The Textual Data Base

Intralinear Transliteration Codes

Giorgio Buccellati – January 2010

Level 1 : intralinear
1a: column format
1b: line format
1c: graphic unit, graphic condition, graphemic value
1d: sign level code
1e: word level code
1f: embedded note

     I give here the definition for file format and for text encoding as provided in the original 1987 disk. The content is the same (and is given in black), since it is still applicable, but it has been updated for browser display.


Level 1 : intralinear

1a: column format. Columns are indicated by Arabic numerals
to conform to the published edition of the text. Should a column be
be omitted in the published edition, this column will receive an
"a" (e.g. 3a refers to the column following 3 omitted in column
numeration in the published edition of the text).

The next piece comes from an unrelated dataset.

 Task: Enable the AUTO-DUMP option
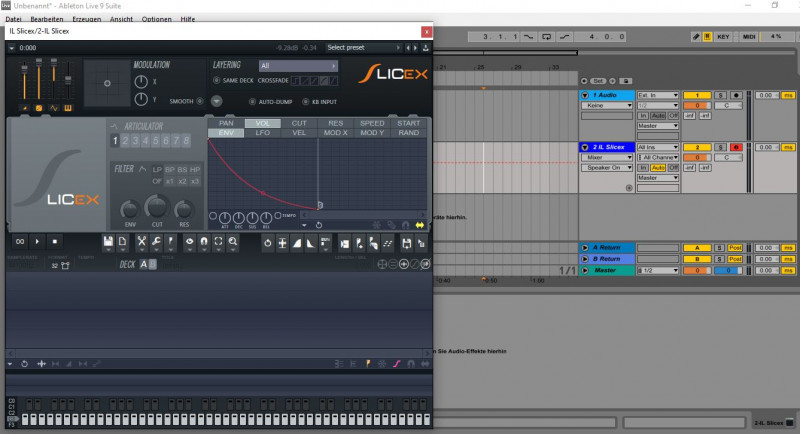click(252, 101)
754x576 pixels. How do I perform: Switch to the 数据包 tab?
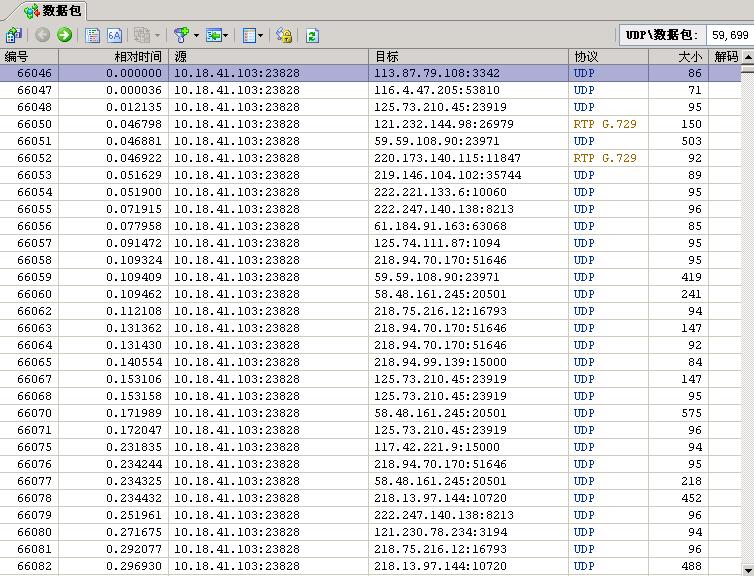coord(53,11)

Should
a break in the text precludes the clear delimitation of columns,
the designation ?+ will be utilized to reflect the unknown number
of columns. When column sequence is to be inverted, column numeration
will continue sequentially, and an ! will follow the column number.

The front and back of a tablet are designated as:
r front
v back

Writing on the edges of a tablet is designated as:
le left edge
re right edge

The condition of a column may be further specified as:
cb1 the beginning of the column is broken
cb2 the end of the column is broken
cb3 the entire column is broken
cb4 break within column of indeterminate length
cb99 an unknown number of columns destroyed

The designations for broken columns are used only when number
of columns cannot be profitably approximated.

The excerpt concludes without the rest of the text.